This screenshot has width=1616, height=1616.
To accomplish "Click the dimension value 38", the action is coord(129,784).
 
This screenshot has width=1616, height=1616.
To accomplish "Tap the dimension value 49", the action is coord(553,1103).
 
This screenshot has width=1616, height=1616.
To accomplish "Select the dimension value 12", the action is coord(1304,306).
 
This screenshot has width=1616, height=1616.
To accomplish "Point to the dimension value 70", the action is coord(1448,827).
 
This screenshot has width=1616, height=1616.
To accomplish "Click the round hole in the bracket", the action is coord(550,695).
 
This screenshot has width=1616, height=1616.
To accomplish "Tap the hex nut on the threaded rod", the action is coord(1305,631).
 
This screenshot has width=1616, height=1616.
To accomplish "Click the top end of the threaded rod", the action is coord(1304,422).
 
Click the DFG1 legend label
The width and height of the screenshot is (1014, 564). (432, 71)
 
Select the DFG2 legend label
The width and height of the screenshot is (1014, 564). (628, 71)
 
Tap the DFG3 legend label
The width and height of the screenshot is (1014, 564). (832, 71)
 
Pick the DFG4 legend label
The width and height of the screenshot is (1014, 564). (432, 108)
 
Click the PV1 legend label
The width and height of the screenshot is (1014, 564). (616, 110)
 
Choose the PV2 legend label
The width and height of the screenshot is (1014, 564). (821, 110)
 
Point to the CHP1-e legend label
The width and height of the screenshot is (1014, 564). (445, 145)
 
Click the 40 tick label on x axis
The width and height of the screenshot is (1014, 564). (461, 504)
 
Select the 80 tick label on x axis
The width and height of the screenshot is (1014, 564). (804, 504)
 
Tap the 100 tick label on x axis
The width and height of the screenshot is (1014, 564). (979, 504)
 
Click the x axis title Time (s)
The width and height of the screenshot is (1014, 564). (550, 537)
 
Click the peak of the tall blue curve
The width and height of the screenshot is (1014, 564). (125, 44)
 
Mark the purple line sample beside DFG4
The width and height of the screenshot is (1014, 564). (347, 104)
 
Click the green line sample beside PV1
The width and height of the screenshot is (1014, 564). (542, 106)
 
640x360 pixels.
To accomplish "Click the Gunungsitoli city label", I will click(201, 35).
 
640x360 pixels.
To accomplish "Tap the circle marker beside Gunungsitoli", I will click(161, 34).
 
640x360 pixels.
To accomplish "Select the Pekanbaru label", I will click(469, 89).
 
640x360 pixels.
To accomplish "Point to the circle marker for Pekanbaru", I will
+ + + +
The request :: Can you print all of the data above again, line for line and without any changes?

Output below ::
This screenshot has width=1616, height=1616.
To accomplish "Click the dimension value 38", the action is coord(129,784).
 
This screenshot has width=1616, height=1616.
To accomplish "Tap the dimension value 49", the action is coord(553,1103).
 
This screenshot has width=1616, height=1616.
To accomplish "Select the dimension value 12", the action is coord(1304,306).
 
This screenshot has width=1616, height=1616.
To accomplish "Point to the dimension value 70", the action is coord(1448,827).
 
This screenshot has width=1616, height=1616.
To accomplish "Click the round hole in the bracket", the action is coord(550,695).
 
This screenshot has width=1616, height=1616.
To accomplish "Tap the hex nut on the threaded rod", the action is coord(1305,631).
 
This screenshot has width=1616, height=1616.
To accomplish "Click the top end of the threaded rod", the action is coord(1304,422).
 
Click the DFG1 legend label
The width and height of the screenshot is (1014, 564). (432, 71)
 
Select the DFG2 legend label
The width and height of the screenshot is (1014, 564). (628, 71)
 
Tap the DFG3 legend label
The width and height of the screenshot is (1014, 564). (832, 71)
 
Pick the DFG4 legend label
The width and height of the screenshot is (1014, 564). (432, 108)
 
Click the PV1 legend label
The width and height of the screenshot is (1014, 564). (616, 110)
 
Choose the PV2 legend label
The width and height of the screenshot is (1014, 564). (821, 110)
 
Point to the CHP1-e legend label
The width and height of the screenshot is (1014, 564). (445, 145)
 
Click the 40 tick label on x axis
The width and height of the screenshot is (1014, 564). (461, 504)
 
Select the 80 tick label on x axis
The width and height of the screenshot is (1014, 564). (804, 504)
 
Tap the 100 tick label on x axis
The width and height of the screenshot is (1014, 564). (979, 504)
 
Click the x axis title Time (s)
The width and height of the screenshot is (1014, 564). (550, 537)
 
Click the peak of the tall blue curve
The width and height of the screenshot is (1014, 564). (125, 44)
 
Mark the purple line sample beside DFG4
The width and height of the screenshot is (1014, 564). (347, 104)
 
Click the green line sample beside PV1
The width and height of the screenshot is (1014, 564). (542, 106)
 
640x360 pixels.
To accomplish "Click the Gunungsitoli city label", I will click(201, 35).
 
640x360 pixels.
To accomplish "Tap the circle marker beside Gunungsitoli", I will click(161, 34).
 
640x360 pixels.
To accomplish "Select the Pekanbaru label", I will click(469, 89).
 
640x360 pixels.
To accomplish "Point to the circle marker for Pekanbaru", I will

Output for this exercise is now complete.